======== Source material ========

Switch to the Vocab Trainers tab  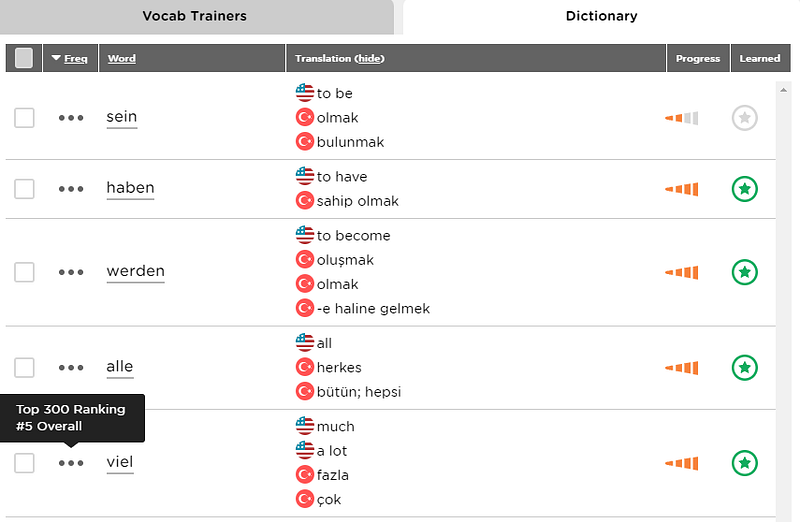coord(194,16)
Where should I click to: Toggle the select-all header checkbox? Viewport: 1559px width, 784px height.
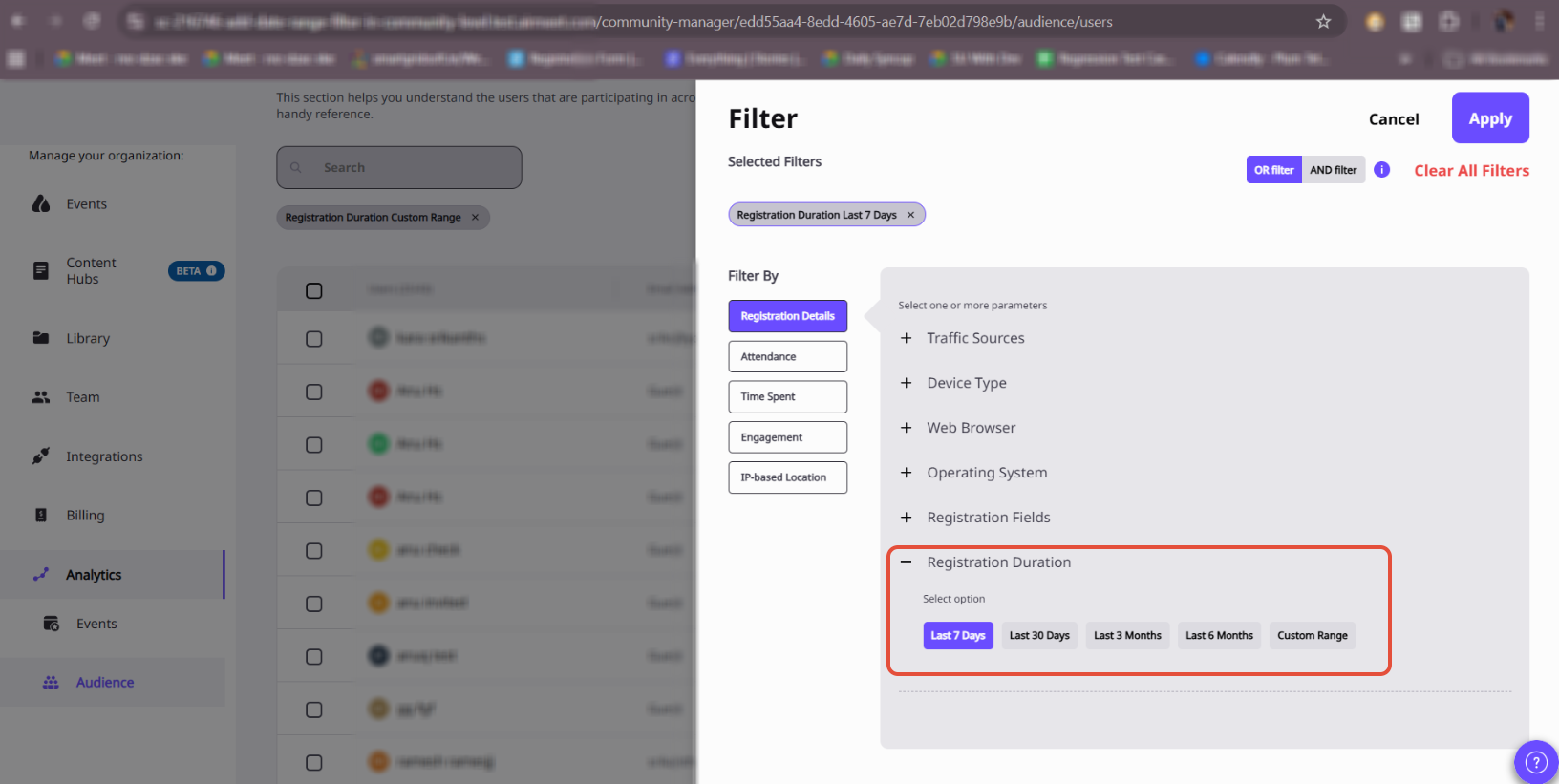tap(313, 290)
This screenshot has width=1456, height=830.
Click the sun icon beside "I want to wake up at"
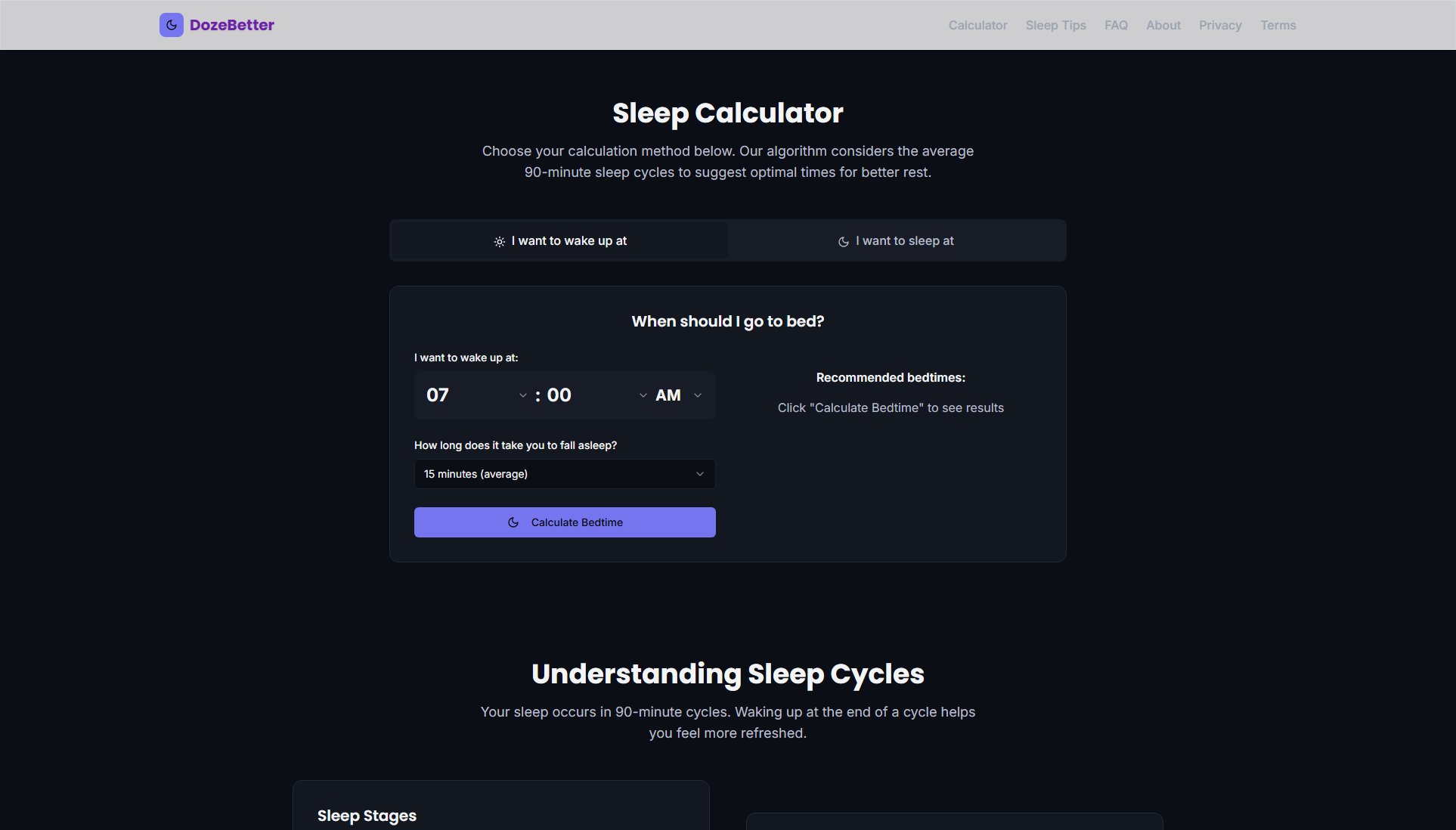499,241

========

What needs to be done
Reproduce word for word the lines from the line holding "Where should I" through the last line of the material above, inclusive, and keep pictures out of it.

Your response
Where should I click to: Toggle the select-all header checkbox? Viewport: 1559px width, 784px height.
tap(313, 290)
This screenshot has width=1456, height=830.
Click the sun icon beside "I want to wake up at"
499,241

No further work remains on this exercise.